ExTh17 Cells Arising from Th17 Support Chronic RA-Like Inflammation Independent of IL-17

Introduction/Rationale: T helper 17 (Th17) cells are present in both peripheral blood and synovial fluid of patients with rheumatoid arthritis (RA), yet IL-17-targeted therapies have shown limited efficacy in established disease. The role of IL-17 and Th17 cells in RA has not been completely clarified. Although inflammation can drive Th17 cells to transdifferentiate into IL-17-negative Th1- or Tr1-like so-called exTh17 cells, the role of these cells in arthritis remains unclear.
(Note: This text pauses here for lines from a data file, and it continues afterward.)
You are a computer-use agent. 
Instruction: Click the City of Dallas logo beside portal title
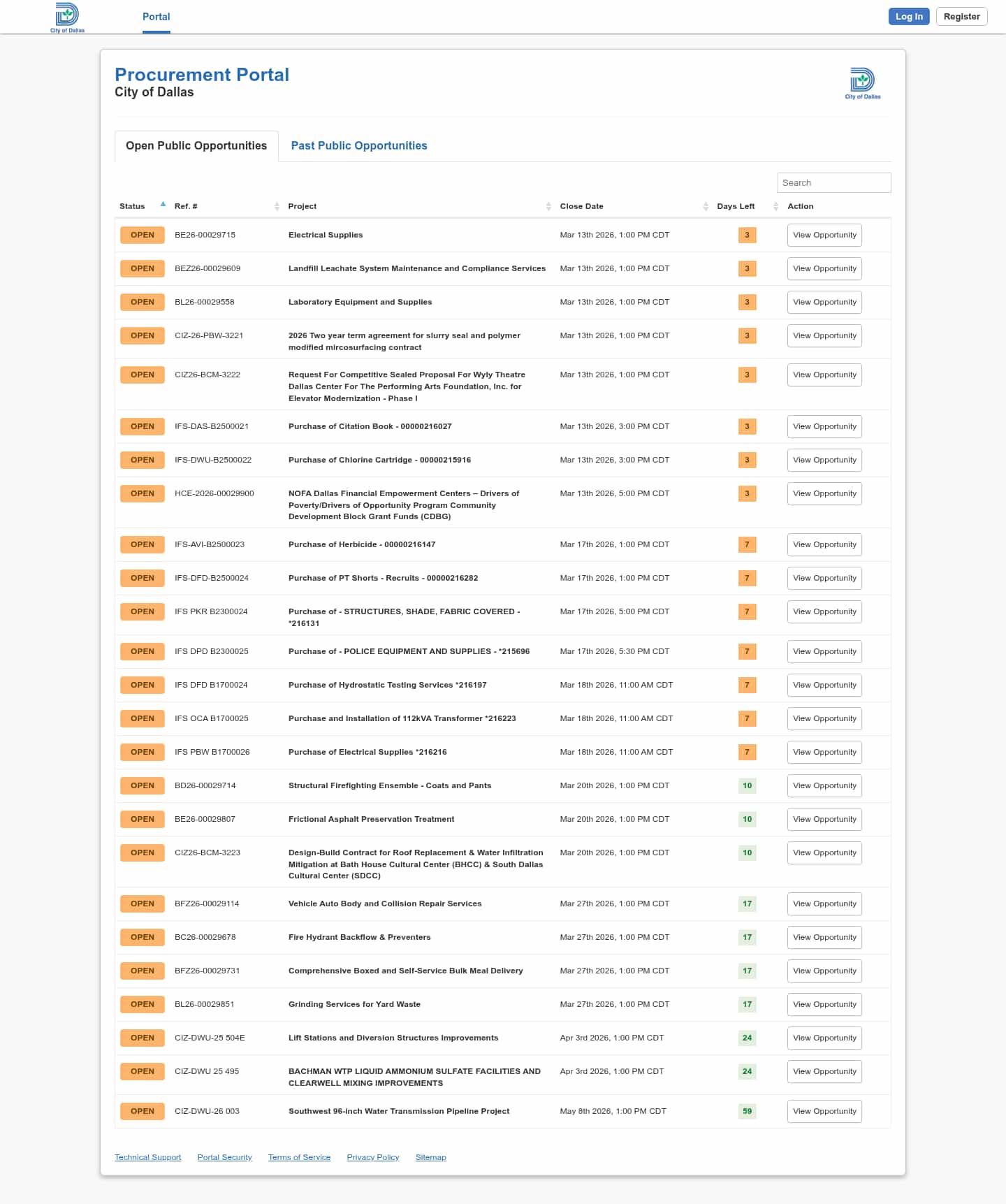tap(862, 83)
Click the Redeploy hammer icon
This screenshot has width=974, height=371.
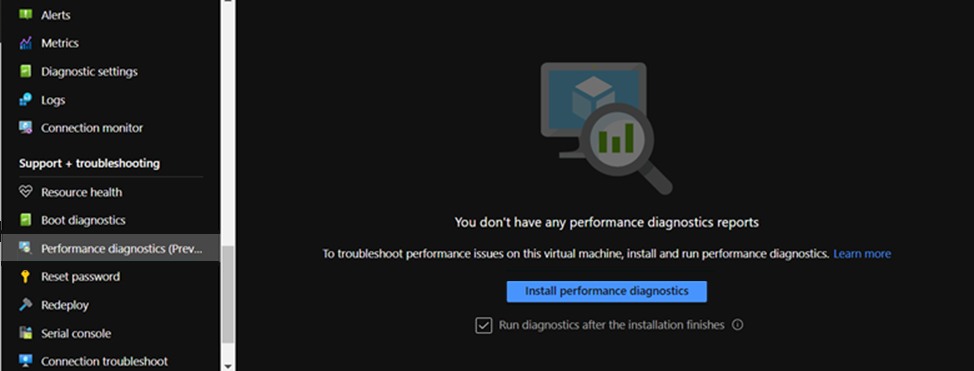[25, 305]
Here, we investigate whether exTh17 cells contribute to joint inflammation in autoimmune arthritis.

Methods: Using Th17 lineage tracing in the SKG mouse model of RA, we demonstrate that synovial Th17 cells transdifferentiate into IFNγ- and IL-10-producing exTh17 cells, which become the dominant CD4+ T cell population in chronic arthritis. These exTh17 cells are more arthritogenic than Th17 cells and maintain synovial inflammation through IL-17-independent mechanisms involving elevated IL-6 and TNF, two key cytokines in RA pathogenesis. Synovial exTh17 cells analyzed by bulk, single-cell RNASeq, and Spatial transcriptomics exhibit a distinct gene expression profile, including upregulation of S1PR4, in CD4+ T cell profiles from mouse and human RA synovial tissue. We further show, using co-culture assays, that interaction between Th17 cells and fibroblast-like synoviocytes (FLS) via S1P signaling promotes Th17-to-exTh17 conversion.

Results: The pro-inflammatory environment of arthritis induces a population of exTh17 cells, promoting chronicity of arthritis without re-expression of IL-17. Blocking S1P–S1PR4 signaling inhibits their formation independently of lymph node T cell trafficking. Fibroblast-like synoviocytes (FLS) promote exTh17 generation via S1P production, and RA FLS are major S1P sources in both humans and mice.

Conclusion: These new insights open the door to more targeted therapeutic strategies beyond IL-17 inhibition.